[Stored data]
___

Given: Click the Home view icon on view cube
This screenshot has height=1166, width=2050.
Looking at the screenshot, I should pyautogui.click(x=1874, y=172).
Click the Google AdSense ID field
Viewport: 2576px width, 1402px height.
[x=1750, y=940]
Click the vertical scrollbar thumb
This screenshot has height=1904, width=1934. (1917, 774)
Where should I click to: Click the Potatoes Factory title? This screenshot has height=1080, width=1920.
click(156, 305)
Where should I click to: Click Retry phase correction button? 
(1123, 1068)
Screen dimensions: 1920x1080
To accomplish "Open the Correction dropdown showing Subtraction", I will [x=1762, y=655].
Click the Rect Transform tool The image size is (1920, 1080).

___

(What to produce):
An exact copy of the line containing "Where should I click to: Click Retry" and all lines after it, through the last line of the entries, is the required answer.

(Finished exercise):
Where should I click to: Click Retry phase correction button? 
(1123, 1068)
Screen dimensions: 1920x1080
To accomplish "Open the Correction dropdown showing Subtraction", I will [x=1762, y=655].
Click the Rect Transform tool The image size is (1920, 1080).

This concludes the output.